Elly Schlein impegnata a mettere il cappello del Pd su ogni protesta, si è presentata davanti alle “tendine”, che protestano contro il caro affitti per gli studenti.
Dopo i malumori nella piazza sindacale di Bologna, dove le hanno gridato chiaro e tondo di andarsene altrove a fare i suoi comizi, arriva contestazione degli studenti. Nella “tendopoli” allestita nel centro della città universitaria della Sapienza, a Roma, alcuni studenti l’hanno accusata di “venire a fare una passerella” mentre il “suo partito, il Pd, da anni non sostiene il diritto allo studio”. Argomentazioni piuttosto fondate, quelle dei militanti della lista studentesca Cambiare rotta, dal momento che i dem, in un modo o nell’altro, hanno governato per anni.

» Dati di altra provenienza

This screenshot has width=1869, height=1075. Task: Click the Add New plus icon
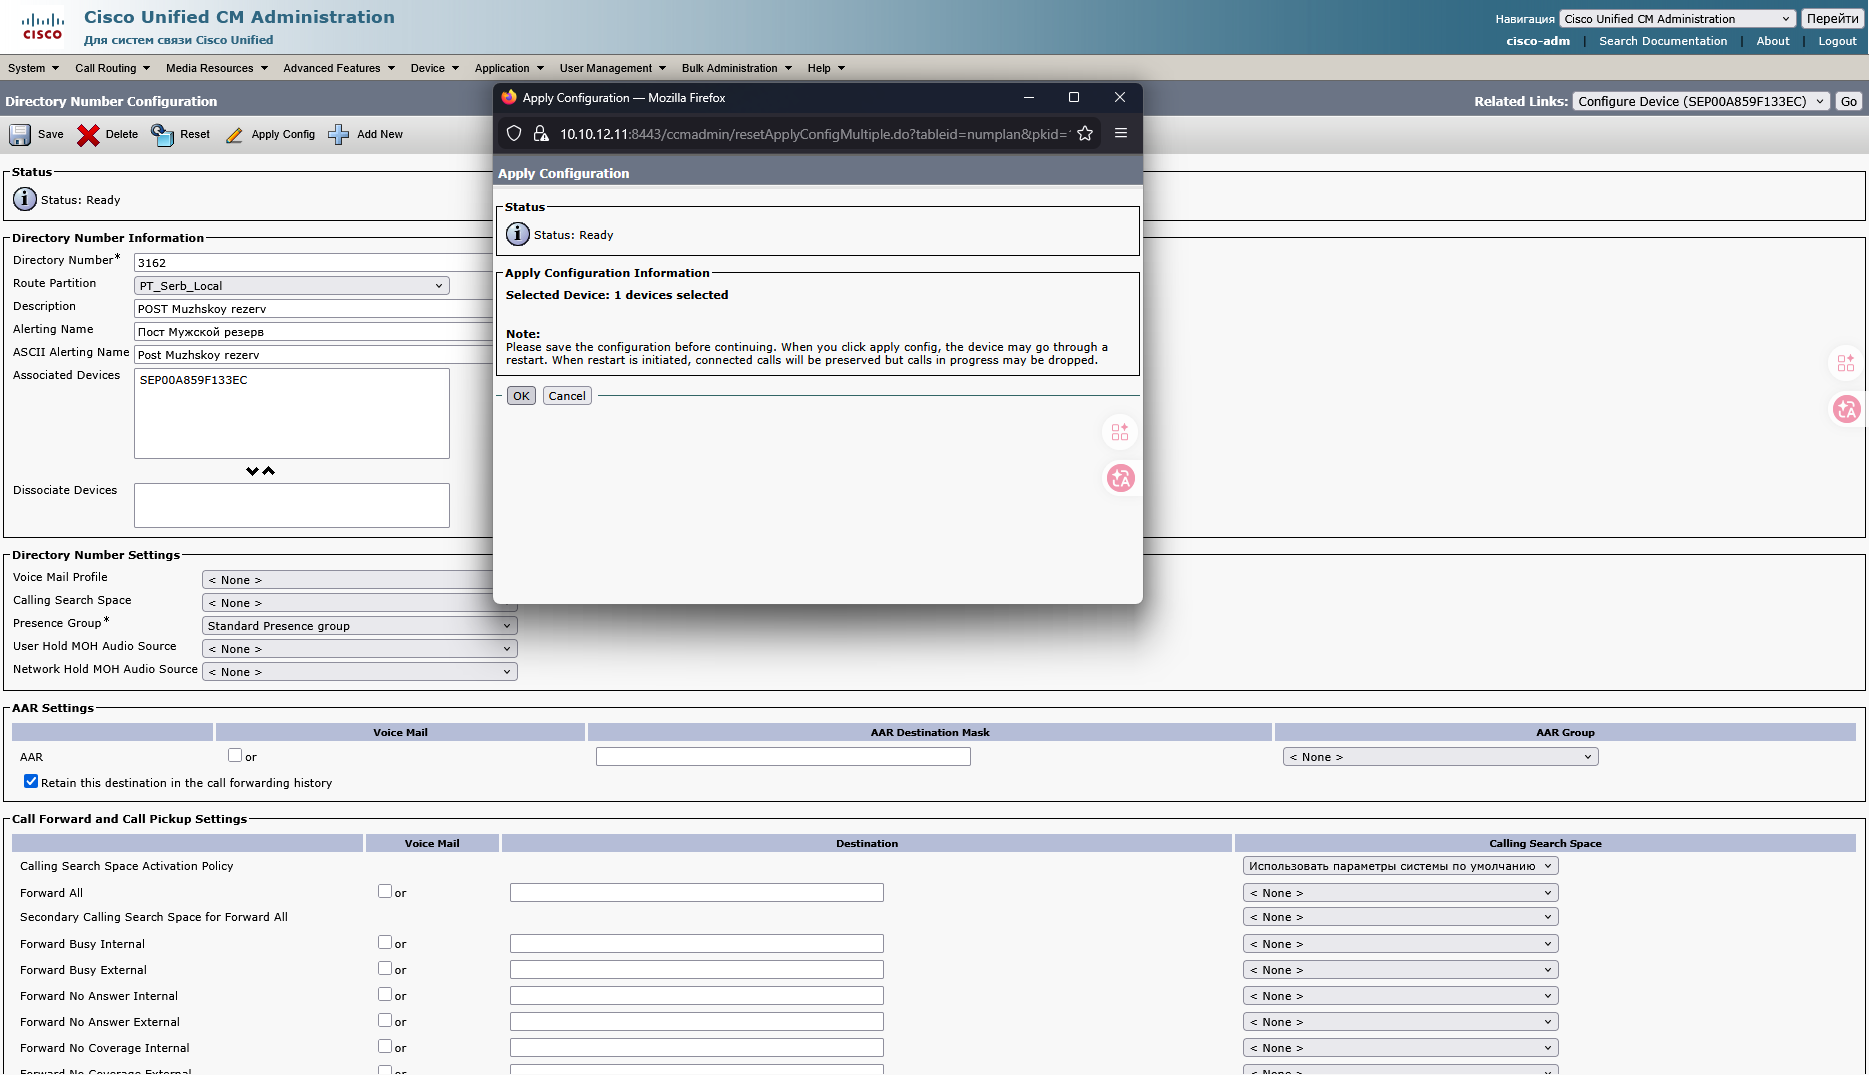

“Io sono segretaria del Pd da sei mesi – ha replicato la segretaria Schlein – e nel mio percorso di impegno politico ed universitario e anche come amministratrice mi sono impegnata sul problema del diritto alla casa. Il Pd nel suo congresso ha messo al centro il diritto all’abitare e il diritto alla casa. Sono venuta a dare sostegno a questa rivendicazione ma è chiaro che in modo diverso metteremo il nostro impegno a vario titolo sia nelle istituzioni che fuori, sia a livello nazionale che locale per mettere in campo politiche diverse su diversi punti: il primo è la mancanza di risorse al diritto allo studio. Non pensiamo al passato, pensiamo al futuro”.